How to Scrape Web Pages with Beautiful Soup and Python?

Scrape Web Pages with Beautiful Soup

What is Web Scraping?

When a script pretends to be a browser and retrieves web pages to extract information. Mainly web scraping refers to the extraction of data from a website.
For example, search engines, Google, etc scrape web pages, but we call that “web-crawling”.

In Python for web scraping we can use Beautiful Soup, package for parsing HTML and XML documents.

Beautiful Soup (HTML parser)

What is PIP?

PIP is a package manager for Python packages.

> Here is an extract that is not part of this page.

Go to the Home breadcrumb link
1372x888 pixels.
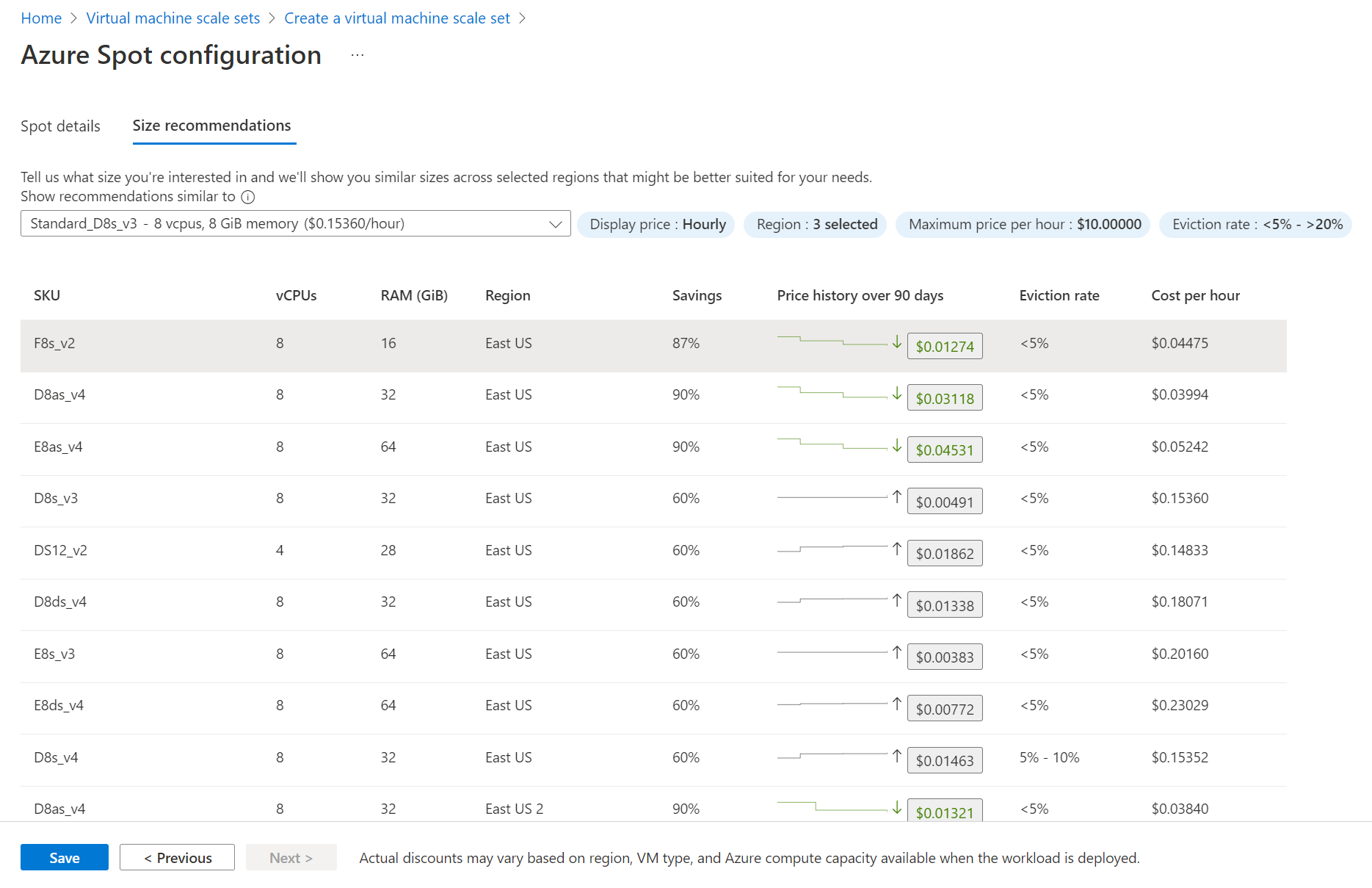point(41,18)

If you have Python version 3.4 or later, PIP is included by default.

How to install Beautiful Soup?

BeautifulSoup is not a standard python library, so we need to install it first, before use it.
To install Beautiful Soup run this:

pip install beautifulsoup4

Web Page Scraper with BeautifulSoup examples

Get all links from a web page

#Get all links from a web page
import urllib.request, urllib.parse, urllib.error

#import BeautifulSoup library
from bs4 import BeautifulSoup

#Ignore SSL certificate errors
import ssl
ctx = ssl.create_default_context()
ctx.check_hostname = False
ctx.verify_mode = ssl.CERT_NONE

url = input('Enter url: ')
#read() read all document. open() read line by line
html = urllib.request.urlopen(url, context=ctx).read()
soup = BeautifulSoup(html,'html.parser')

#Get all anchor tags
tags = soup('a')
for tag in tags:
    print(tag.get('href', None))